Re: Influences

John Barry

I'll be thunderstruck if any of you know my first influence, H.B. Campbell.  A neighbor down the street, he had built a plywood pacific spaghetti bowl layout in their laundry room.  Prototype?  RR Cab Forward, Pere Marquete Hudson, etc.  a runner's layout, but it set the hook and the 11 year old was fascinated enough to ask for an HO train set.  That Tyco set arrived for Christmas in 68 with a red & silver Santa Fe warbonnet Alco Century.   Warbonnet C-liners, E units, and others followed.  Little did I know . . .  In 86, I discovered the SFMO and attended my first convention in 87.  I learned a lot about what they did and didn't have and discovered the meaning of "FOOBIE".  The next 20 years were learning a little about a lot of the ATSF without paying too much attention to their competitors.  Gordon Basset, Stan Kistler, Ralph Marcus, and Richard Hendrickson all shaped how I looked at things Santa Fe.  All without thinking about all the interchange traffic.  Duh!  Somehow the light came on, and I discovered this group and the wealth of detail of the mosaic that makes up our rail system.  Tony Thompson and his Blog have been another influence, tying prototype accuracy of individual models to similar accuracy of fleet composition and operation. 

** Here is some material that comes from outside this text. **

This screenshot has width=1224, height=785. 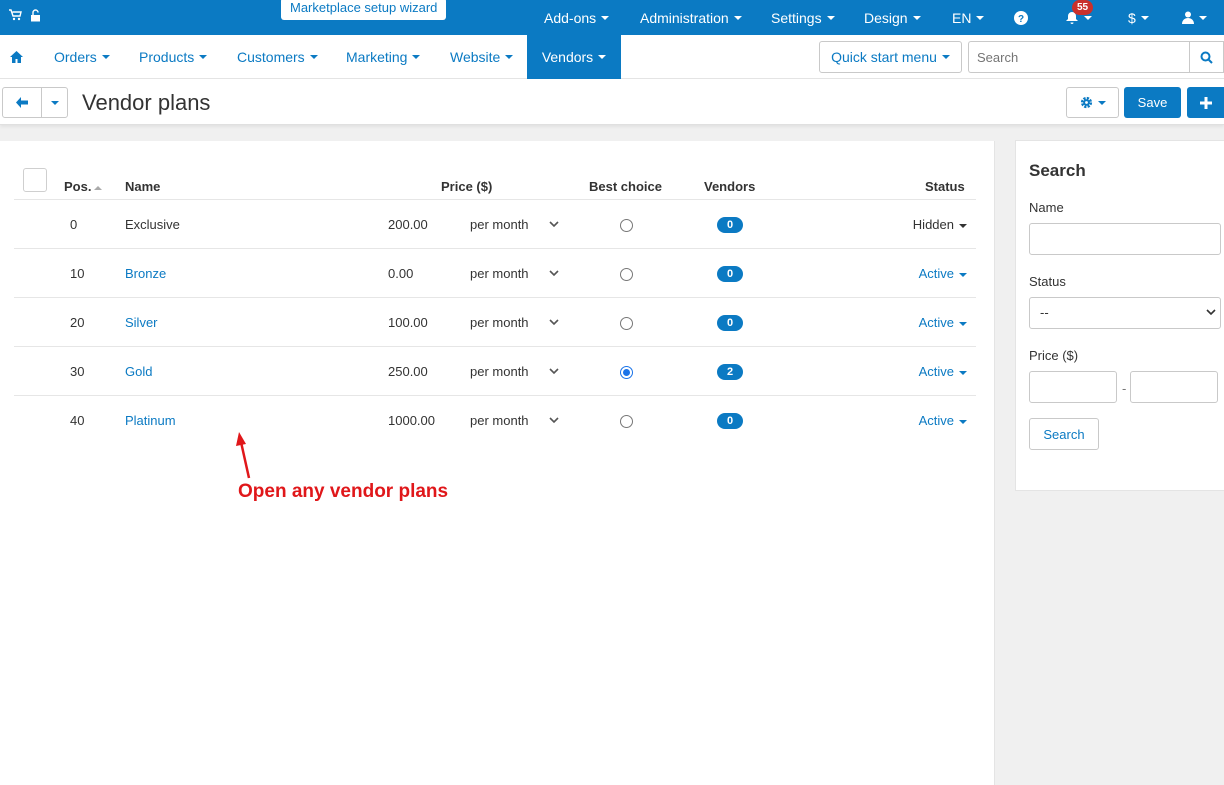 What do you see at coordinates (730, 372) in the screenshot?
I see `vendors-count-badge: 2` at bounding box center [730, 372].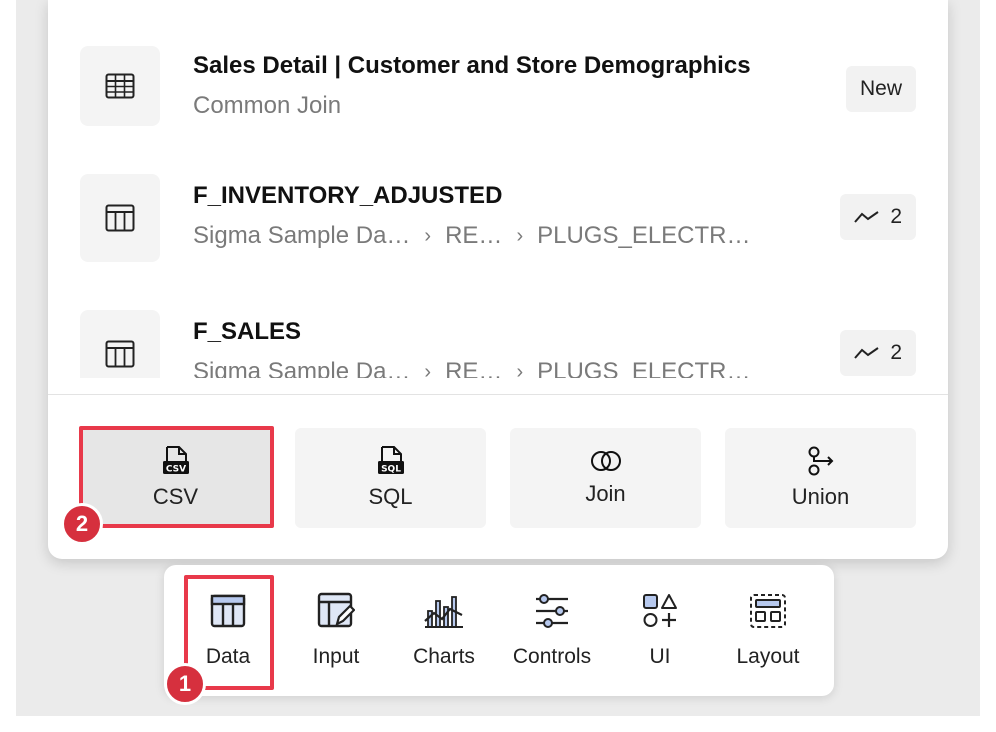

That brings me back to an earlier pair of  influences, Ken Allen, whom I helped build his proto-freelanced layout, and Bob Fink, on whose Northern Pacific I got my first taste of operations in the late 80s.  After a long spell of armchair modelling, in 2006, Eric Berman, whom I'd corresponded with but never met in person, introduced me to Paul Catapano and his Atlantic Inland.  DCC, TT&TO, and in Paul's words that "Four dimensional chess game."  So it has come full circle to produce realistic game pieces for that chess game that I enjoy.  And some day, one scenic detail will be a small wrought iron fence enclosing a locomotive with a 48 star flag flying from the gaff on the mast in HB Campbell park.  Some might find it strange to see a warbonnet diesel preserved at such an early date as Christmas of 44.  But I cann't think of a more appropriate place for that Tyco Century as it sure doesn't fit the rest of the scheme. . .

John Barry

ATSF North Bay Lines
Golden Gates & Fast Freights


3450 Palmer Drive, Suite 4224
Cameron Park, CA 95682

From: "'Eric Neubauer' eaneubauer@... [STMFC]"
To: STMFC@...
Sent: Monday, June 9, 2014 9:23 AM
Subject: Re: [STMFC] Re: Influences


As a humorous aside, my first scratch built car as a teenager was a hopper car made entirely out of balsa wood. It was so light, it wouldn't roll any distance at all on its Lindberg trucks, but it did better with a full load. I doubt if it lasted for long and probably looked hideous. Those were the days of blissful ignorance, but at least it was a step down the path.
Eric N.

----- Original Message -----
Sent: Monday, June 09, 2014 11:11 AM
Subject: Re: [STMFC] Re: Influences

  At a time when we were not spoiled by availability and existence of model railroad rolling stock,locomotives,structures,bridges,track etc. as we are today,a man named John Allen showed us that these items could be built inspiring modelers to higher standards .They may not have all been proto typically accurate but neither is a lot of RTR stuff today which we have to modify depending on how much of a stickler we are about prototype accuracy.
  He was a major influence in modeling methods and skills,he gave me the inspiration to start hand-laying track due to cost and appearance of commercial track available,also kit and scratch building.